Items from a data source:
[Start of section]
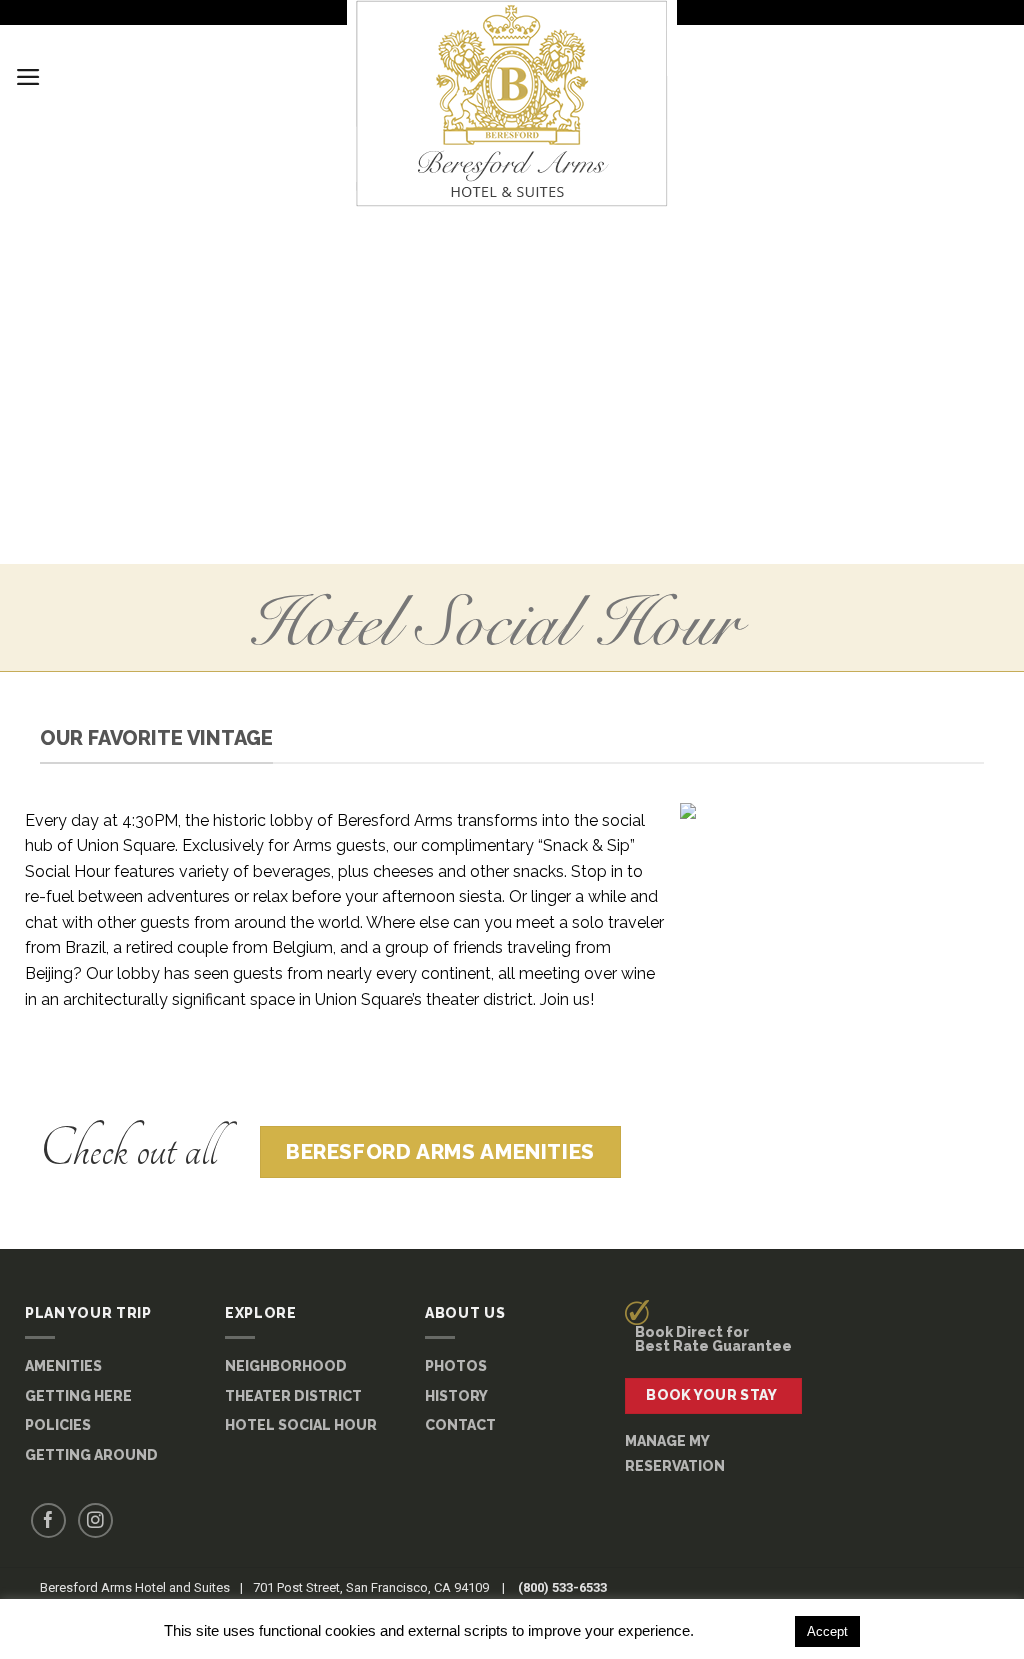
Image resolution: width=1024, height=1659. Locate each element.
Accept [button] (827, 1631)
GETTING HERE (78, 1396)
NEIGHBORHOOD (286, 1366)
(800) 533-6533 (562, 1587)
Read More (742, 1630)
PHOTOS (456, 1366)
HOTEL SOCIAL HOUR (301, 1425)
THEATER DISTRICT (293, 1396)
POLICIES (58, 1425)
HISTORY (456, 1396)
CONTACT (460, 1425)
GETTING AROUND (91, 1455)
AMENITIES (63, 1366)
[End of section]
> PROBLEM:
Exclude all images and retype the data precisely.

> EXPECTED ANSWER:
Image resolution: width=1024, height=1659. Locate each element.
Accept [button] (827, 1631)
GETTING HERE (78, 1396)
NEIGHBORHOOD (286, 1366)
(800) 533-6533 (562, 1587)
Read More (742, 1630)
PHOTOS (456, 1366)
HOTEL SOCIAL HOUR (301, 1425)
THEATER DISTRICT (293, 1396)
POLICIES (58, 1425)
HISTORY (456, 1396)
CONTACT (460, 1425)
GETTING AROUND (91, 1455)
AMENITIES (63, 1366)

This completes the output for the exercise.